Interesting that they're putting up signs that say "State Law stop for pedestrians and cyclists in crosswalks" when state law says no such thing, it only says stop for pedestrians. I consider myself something of a stickler, so I guess they're going to have to change the law now.

Jeffb, not blocked but for some reason your comments didn't get through. It was probably some word that was being used by spammers or something. Typepad has its own logic, and I'm not sure how it works.

I want to believe the police reports too. My reticence at taking police reports at face value is because there are too many cases in the last decade where a perfunctory police report absolved a motorist, but were contradicted by other evidence. There are several recent stories of MCPD not being very vigilant on pedestrian safety, and the presser at Little Falls Pkwy screamed "blame the victim." In that context, I'd like to see some more explanation of the basis for the conclusion.

The article I read in the CCCT newsletter was Montgomery County Parks put the Z-crossing in specifically to slow cyclists down. It does a 100% lane width shift not a 50% lane width shift shown in the AASHTO bike guide. A 100% lane width shift is exactly what a traffic calming chicane does.
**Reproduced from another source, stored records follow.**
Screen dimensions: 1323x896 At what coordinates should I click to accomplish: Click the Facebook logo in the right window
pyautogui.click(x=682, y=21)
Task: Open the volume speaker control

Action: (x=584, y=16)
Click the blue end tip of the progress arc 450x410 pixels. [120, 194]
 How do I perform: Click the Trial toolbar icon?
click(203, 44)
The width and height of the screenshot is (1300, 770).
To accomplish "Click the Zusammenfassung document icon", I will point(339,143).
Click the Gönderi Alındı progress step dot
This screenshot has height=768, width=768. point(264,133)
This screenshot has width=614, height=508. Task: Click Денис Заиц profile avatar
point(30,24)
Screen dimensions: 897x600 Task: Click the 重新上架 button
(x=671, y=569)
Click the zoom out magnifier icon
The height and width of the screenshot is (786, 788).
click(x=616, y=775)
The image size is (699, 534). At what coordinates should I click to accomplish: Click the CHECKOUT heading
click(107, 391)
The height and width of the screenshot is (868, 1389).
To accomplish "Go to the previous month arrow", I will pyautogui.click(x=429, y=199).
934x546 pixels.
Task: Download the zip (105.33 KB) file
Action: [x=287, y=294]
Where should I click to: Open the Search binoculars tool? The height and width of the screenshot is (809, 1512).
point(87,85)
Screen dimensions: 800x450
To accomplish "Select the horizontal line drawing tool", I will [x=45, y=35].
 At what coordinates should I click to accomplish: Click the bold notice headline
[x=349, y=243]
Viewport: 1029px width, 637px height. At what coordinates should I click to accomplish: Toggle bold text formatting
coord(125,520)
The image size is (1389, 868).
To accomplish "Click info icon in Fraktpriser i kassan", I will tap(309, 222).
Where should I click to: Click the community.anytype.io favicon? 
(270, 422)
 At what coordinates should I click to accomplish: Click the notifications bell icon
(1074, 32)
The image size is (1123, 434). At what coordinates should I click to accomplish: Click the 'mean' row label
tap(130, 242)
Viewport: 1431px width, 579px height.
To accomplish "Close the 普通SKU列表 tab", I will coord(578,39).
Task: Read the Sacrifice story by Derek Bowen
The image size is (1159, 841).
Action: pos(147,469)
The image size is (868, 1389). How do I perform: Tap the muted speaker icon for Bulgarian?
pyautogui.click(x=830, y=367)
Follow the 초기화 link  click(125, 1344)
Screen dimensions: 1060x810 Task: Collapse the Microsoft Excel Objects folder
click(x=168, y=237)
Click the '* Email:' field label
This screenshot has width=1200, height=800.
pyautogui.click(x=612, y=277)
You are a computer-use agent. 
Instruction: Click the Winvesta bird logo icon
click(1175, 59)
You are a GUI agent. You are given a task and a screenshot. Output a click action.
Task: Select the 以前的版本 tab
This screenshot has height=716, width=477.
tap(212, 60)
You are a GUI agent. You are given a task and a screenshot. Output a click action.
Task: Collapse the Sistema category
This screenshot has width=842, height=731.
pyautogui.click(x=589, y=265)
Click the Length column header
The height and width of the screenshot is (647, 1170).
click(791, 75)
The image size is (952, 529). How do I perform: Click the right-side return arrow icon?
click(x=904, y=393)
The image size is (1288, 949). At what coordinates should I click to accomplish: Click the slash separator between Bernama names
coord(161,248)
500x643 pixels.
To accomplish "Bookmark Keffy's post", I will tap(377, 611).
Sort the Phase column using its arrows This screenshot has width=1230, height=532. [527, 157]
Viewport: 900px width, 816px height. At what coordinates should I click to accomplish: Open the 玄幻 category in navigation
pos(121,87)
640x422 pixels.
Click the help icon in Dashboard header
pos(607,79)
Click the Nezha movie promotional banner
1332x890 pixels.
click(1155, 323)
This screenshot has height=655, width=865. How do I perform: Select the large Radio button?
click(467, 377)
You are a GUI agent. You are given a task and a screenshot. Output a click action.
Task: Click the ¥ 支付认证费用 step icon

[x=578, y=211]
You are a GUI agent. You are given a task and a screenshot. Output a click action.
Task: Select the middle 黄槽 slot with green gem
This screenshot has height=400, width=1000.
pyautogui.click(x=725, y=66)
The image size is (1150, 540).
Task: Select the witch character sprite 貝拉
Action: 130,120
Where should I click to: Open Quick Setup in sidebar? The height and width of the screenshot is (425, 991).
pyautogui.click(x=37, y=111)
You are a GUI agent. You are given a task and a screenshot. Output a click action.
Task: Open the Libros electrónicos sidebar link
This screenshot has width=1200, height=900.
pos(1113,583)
They made it into a traffic calming chicane.

Traffic calming for bicycling has a very small zone and quickly goes to trip destruction rather than calming. The chicane causes cyclist to suffer multiple conflict points, puts the cyclist down to non stable speeds and cognitively overloads some cyclists so they drop important traffic navigation attention.

I pointed out back in 1993 to Rachel Davis Newhouse of Montgomery County Parks that the original RR alignment through this area created just about the best and safest mid-block path crossing you could hope to have. They wanted to have people go up to Arlington Rd and use the crosswalk.

At that same meeting I plotted out the wide curb cut used at Bethesda Avenue to allow the whole width of the CCT to be connected to Bethesda Avenue. I see they have left out the curb cut at Bethesda Avenue in 2016. The exclusive railroad easement in this area is know as Parcel B and is part of the car dealer real estate. It extends about 10' west of the dividing fence and has to allow access use to the car dealer in that area. There is about 30' east of the fence that is truly exclusive and doesn't have to be shared with anybody else. The property is rail-banked and there should be large restriction on non railroad interests being able to trade for property rights.

At the 1993 public hearing on Little Falls Parkway crossing of the CCT, CCCT pleaded to keep the CCT in the R.O.W. which I didn't think was firm enough, but it worked, we got the RR alignment. I wanted to have wording to keep the CCT on the RR alignment, because there was enough RR real estate, about 90' width, that a lot of ugly trail detours were a possible. Well, it took 20 years, but Montgomery County Parks finally got to destroy the rail-trail presentation the CCCT had where Little Falls Parkway crossed over it and it has reduced CCT bicycle traffic.

I was always hoping, as a non-critical, but valuable improvement, to have the CCT path at a double track 22' width as Little Falls Parkway passed over it and have a big B&O Railroad & CCT combined logo facing Little Falls Traffic from the medium refuge area. This is still a good idea.

I don't think you could improve much on the original Little Falls Parkway crossing as far as safety goes.

Douglas Engle, CCCT board member 1989-2001 real estate and design

Great background, thanks. I recalled that the trail alignment was made that way to force cyclists to slow down, and I agree that the effect was not at all what the designed intended.